Features and Benefits to AI Scientists

  • Easy Deployment: Kaiwo simplifies the process of deploying AI workloads on Kubernetes, allowing scientists to focus on their research rather than infrastructure management.
  • Broad Workload Support: Kaiwo supports a wide range of AI workloads, including distributed multi-node pretraining, fine-tuning, online inference, and batch inference. This flexibility allows scientists to run various types of workloads without needing to switch tools. At the moment, we support Batch Jobs, Deployments, RayJobs, and RayServices. We will continue to add support for other workload types in the future.
  • Scalability: Kaiwo leverages the power of Kubernetes to scale workloads up or down based on demand, ensuring efficient resource utilization.
  • Resource Management: Kaiwo provides advanced resource management capabilities, allowing scientists to allocate resources based on workload requirements. By default, Kaiwo monitors workloads' GPU usage and terminates workloads that underutilize GPUs for too long, ensuring capacity is released back to those that need it.
  • Monitoring and Logging: Kaiwo offers built-in monitoring and logging features, enabling scientists to track the performance of their workloads and troubleshoot issues easily.
  • Integration with Ray: Kaiwo integrates seamlessly with Ray, a powerful distributed computing framework, enabling scientists to run large-scale AI workloads efficiently.

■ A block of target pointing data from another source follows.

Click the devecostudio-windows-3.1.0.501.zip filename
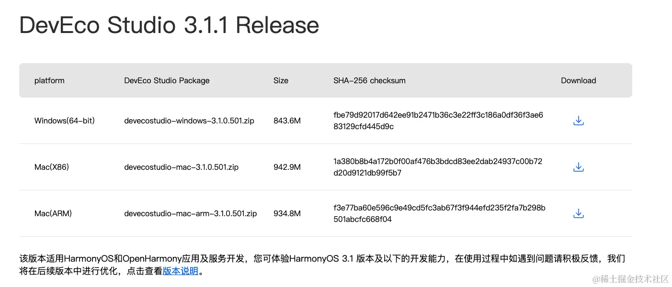 [x=189, y=121]
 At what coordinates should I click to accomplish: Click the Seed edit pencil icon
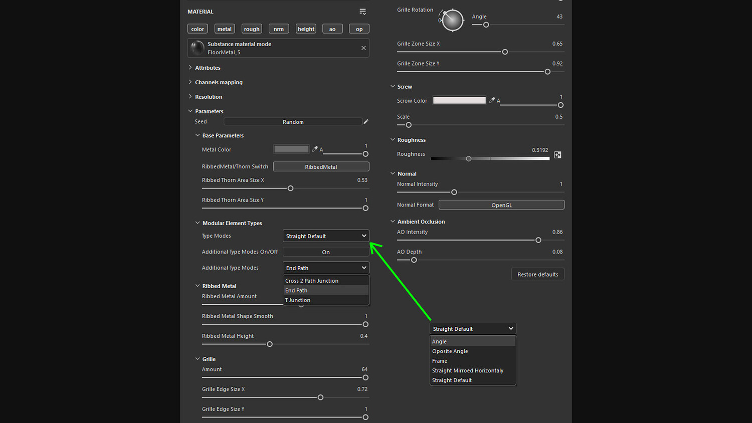tap(366, 122)
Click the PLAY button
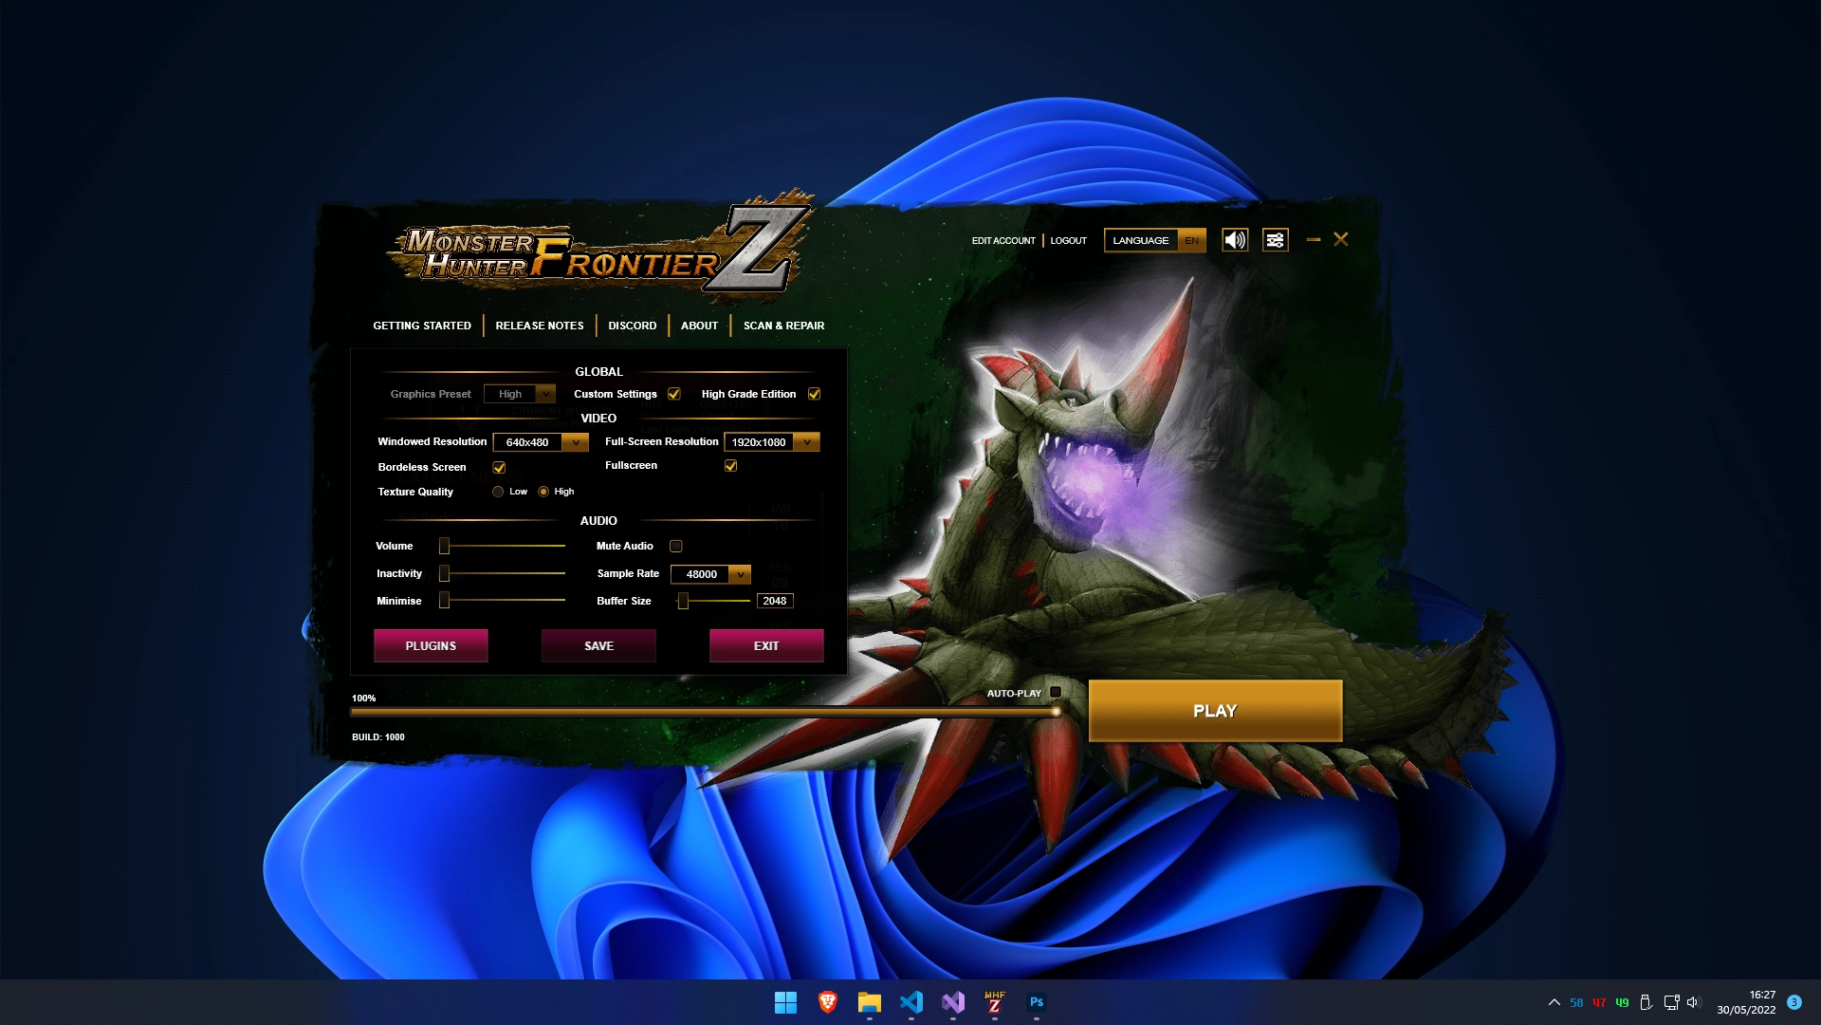This screenshot has width=1821, height=1025. coord(1215,710)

  • Integration with Kueue: Kaiwo uses Kueue for queueing and scheduling of all supported workload types, ensuring efficient management of workloads in a Kubernetes environment.

To get started with Kaiwo, scientists can follow the quickstart guides. These guides cover various aspects of deploying AI workloads, including training, distributed training, inference, and distributed inference. The quickstart guides are designed to help scientists quickly understand how to use Kaiwo and get their workloads up and running on Kubernetes.